View author affiliations

Abstract

Severe fever with thrombocytopenia syndrome (SFTS) is a growing concern as an emerging tick-borne infectious disease originating from the SFTS virus (SFTSV), a recent addition to the Phlebovirus genus under the family of bunyaviruses. SFTS is typically identified by symptoms such as fever, thrombocytopenia, leukopenia, and gastrointestinal problems, accompanied by a potentially high case fatality rate. Thus, early and accurate diagnosis is essential for effective treatment and disease management. This review delves into the existing methodologies for SFTS detection, including pathogenic, molecular, and immunological technologies.

  • 1. Institute of Microbiology Laboratory, Shanghai Municipal Center for Disease Control and Prevention, Shanghai, China
  • 2. Institute of Microbiology Laboratory, Shanghai Institute of Preventive Medicine, Shanghai, China
  • Corresponding author:

    Zheng Teng, tengzheng@scdc.sh.cn

  • Funding: Supported by the key research project of Three-Year Initiative Plan for Strengthening Public Health System Construction in Shanghai, Key Capabilities of Bio-security and Network Integration of Public Health Laboratory in Megacities (GW VI-3)
  • Online Date: August 04 2023
    Issue Date: August 04 2023
    doi: 10.46234/ccdcw2023.132
    • The severe fever with thrombocytopenia syndrome virus (SFTSV) is an emergent tick-borne virus causing severe fever and thrombocytopenia, accompanied by high mortality rates (1-2). Identified initially in 2009 within the Hubei Province, China, this virus fits into the Bandavirus genus of the Phenuiviridae family (3). It was later detected in Taiwan, China (4), Japan (5), the Republic of Korea (6), and Vietnam (7). Transmission of the SFTS disease is primarily via the arthropod vector, notably through tick bites (8). Transmission through animals such as cats (9), dogs (10), and cheetahs (11) is also reported. Cases of human-to-human transmission of SFTSV have been noted, involving contact with blood and bodily fluids, even in hospital settings (12-13). The potential for SFTSV transmission from pets to humans presents a risk to pet owners and veterinary professionals alike (9,14).

      The clinical manifestation of SFTS typically presents with fever, thrombocytopenia, and leukocytopenia. Patients may also experience fatigue, chills, headaches, lymphadenopathy, and gastrointestinal symptoms, among other systemic manifestations like muscular symptoms and coagulopathy (15). The case fatality rate of SFTS patients varies across China, the Republic of Korea, and Japan, ranging from approximately 6% to over 40% (2,16-17). The case fatality rate can escalate to 75% in cases complicated by hemophagocytic syndrome (18). The world is yet without an effective clinical treatment for this condition, and work on the development of an inactivated vaccine against SFTS is still in progress. Consequently, the World Health Organization has designated SFTSV as a priority pathogen that requires urgent attention (19).

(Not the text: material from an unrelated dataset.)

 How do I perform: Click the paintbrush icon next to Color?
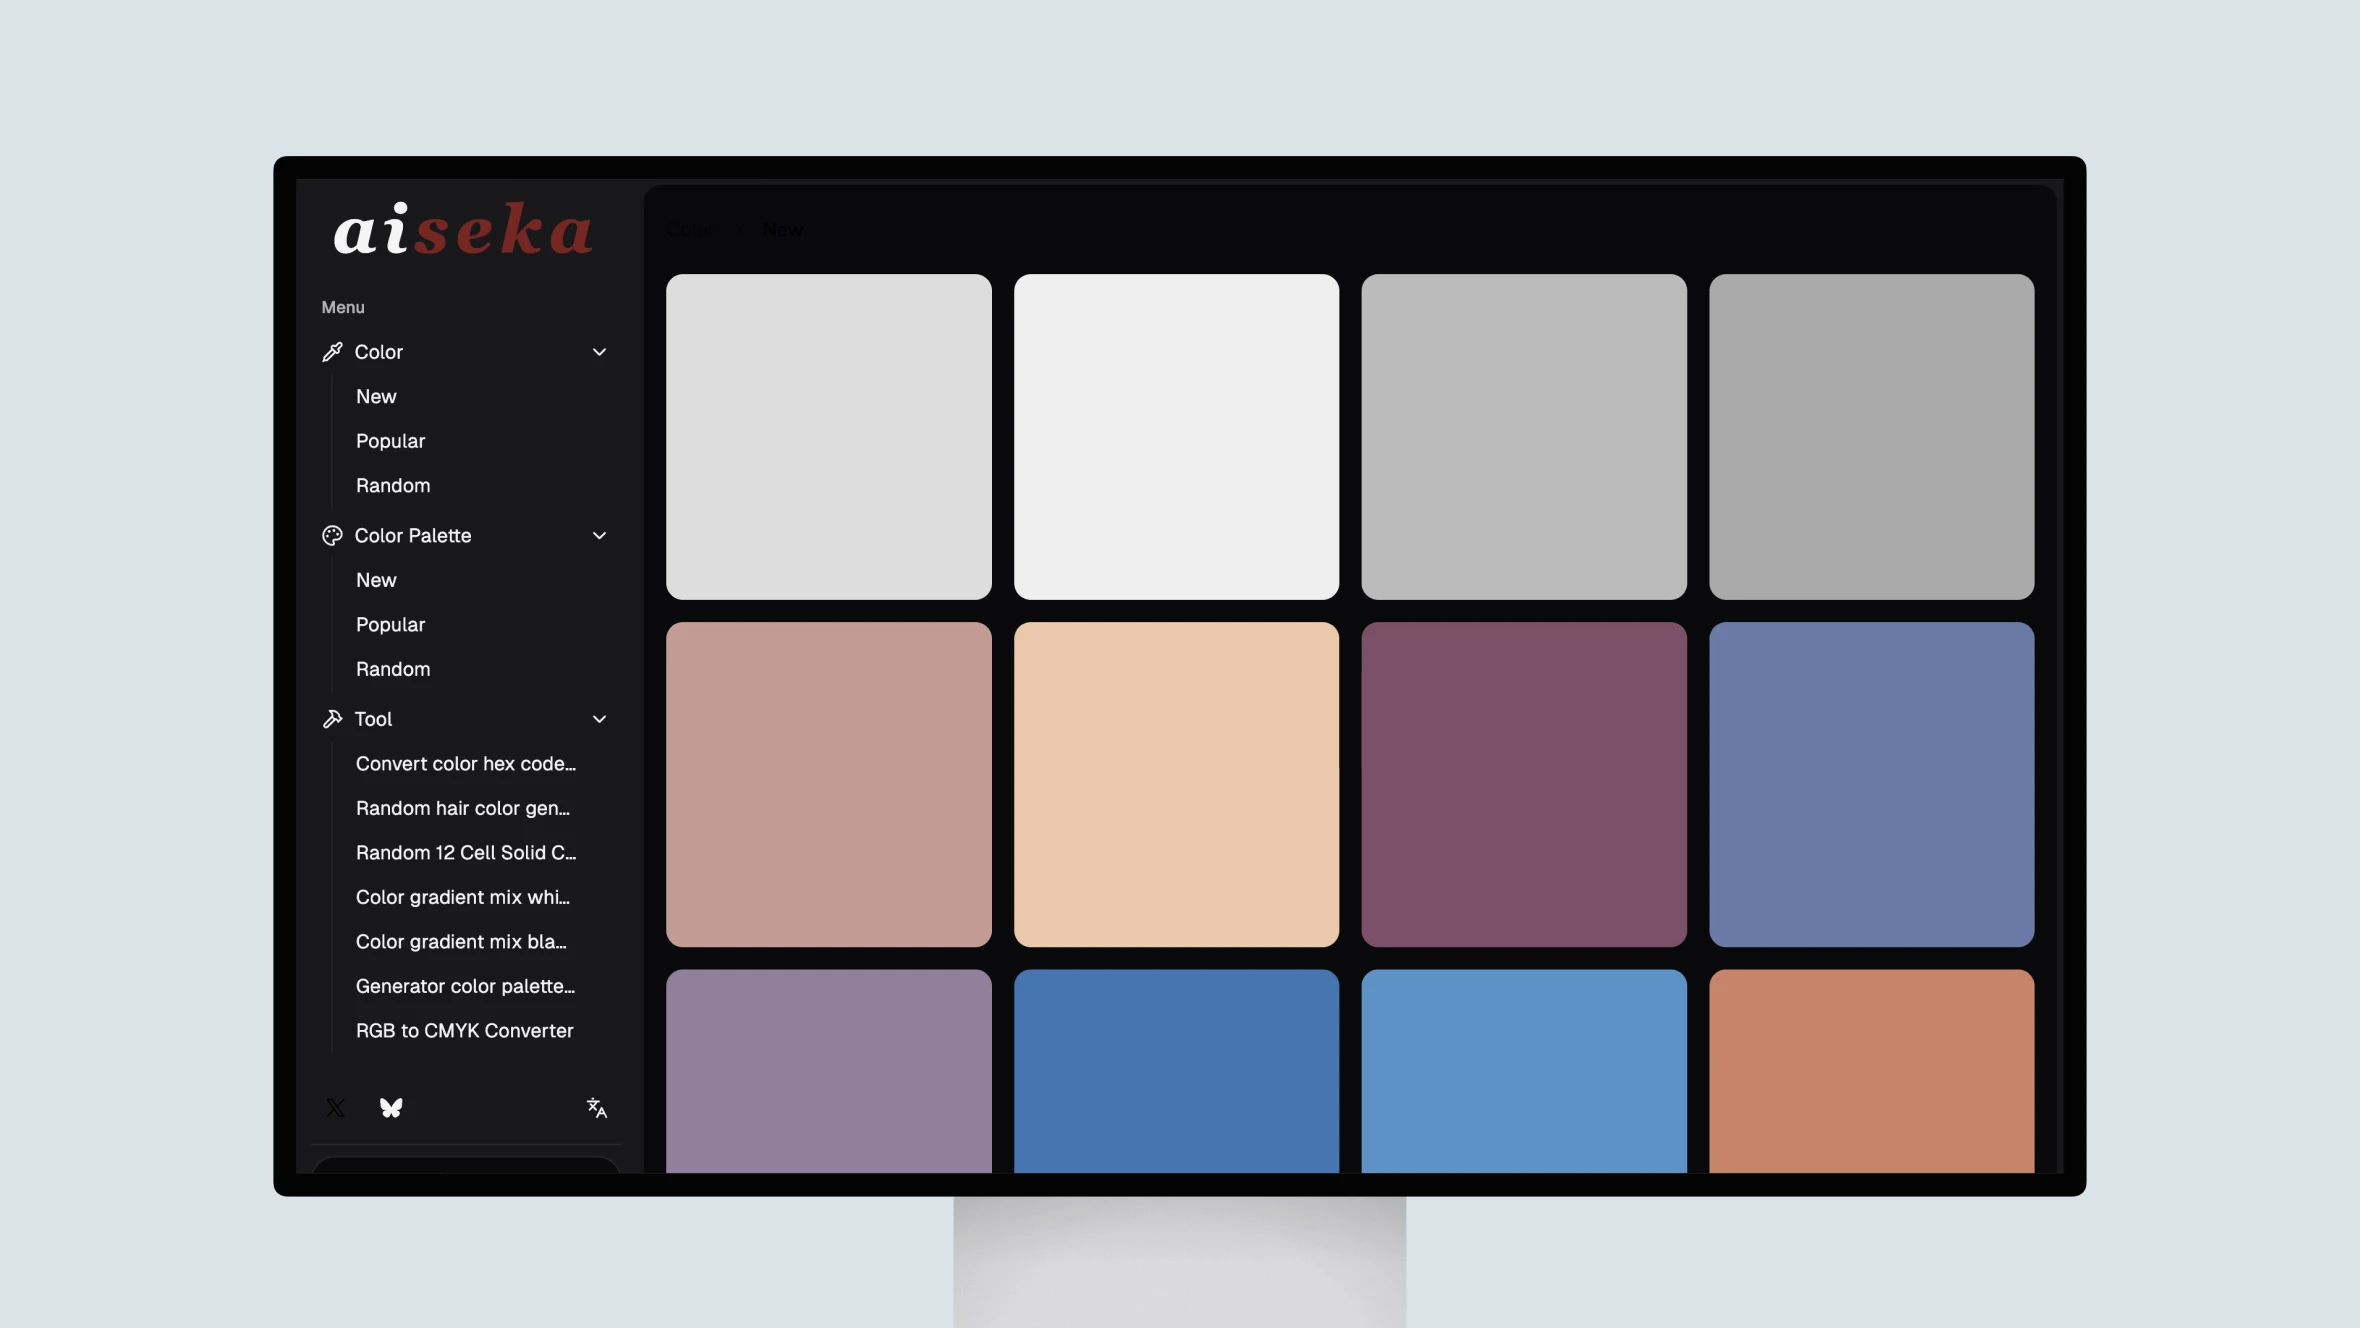(332, 352)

      A variety of detection methods for SFTSV have been developed, encompassing pathogenic, molecular, and immunological approaches. Pathogenic detection includes virus isolation via cell culture and electron microscopy techniques (3,20-21). Nucleic acid amplification techniques such as reverse transcription-polymerase chain reaction (RT-PCR) (22-23), loop-mediated isothermal amplification (LAMP) (24), and recombinase polymerase amplification (RPA) (25). Rapid diagnostic tests, such as lateral flow assays, provide prompt results and prove beneficial in resource-limited environments (3). Serological assays, including enzyme-linked immunosorbent assays (ELISAs) (26), indirect immunofluorescence assays (IFAs) (27), and immunochromatographic tests (ICTs) (28), remain the most extensively used methods for identifying SFTSV-specific antibodies in patient serum or plasma.

      This review will summarize the current landscape of SFTSV detection methods, The critical importance of prompt and precise diagnosis of SFTSV infection in patient management and disease control underscores the necessity for the development of rapid, sensitive, and specific diagnostic methods.

    • SFTSV, a negative-sense RNA virus from the Phenuiviridae family, typically possesses a spherical or pleomorphic structure, with a diameter measuring between 80 and 120 nm. It is an enveloped virus, characterized by a lipid bilayer and surface glycoproteins that form spike-like features (20-21). The genome of SFTSV is segmented into three distinct negative-sense RNA strands, specifically designated as small (S), medium (M), and large (L) segments (20). The S segment, containing 1,744 nucleotides, codes for the nucleocapsid protein (N) (29-30). The M segment, made up of 3,378 nucleotides, is responsible for coding the glycoprotein precursor (GPC) (31). Lastly, the L segment, with 6,368 nucleotides, codes for the RNA-dependent RNA polymerase (RdRp) (32).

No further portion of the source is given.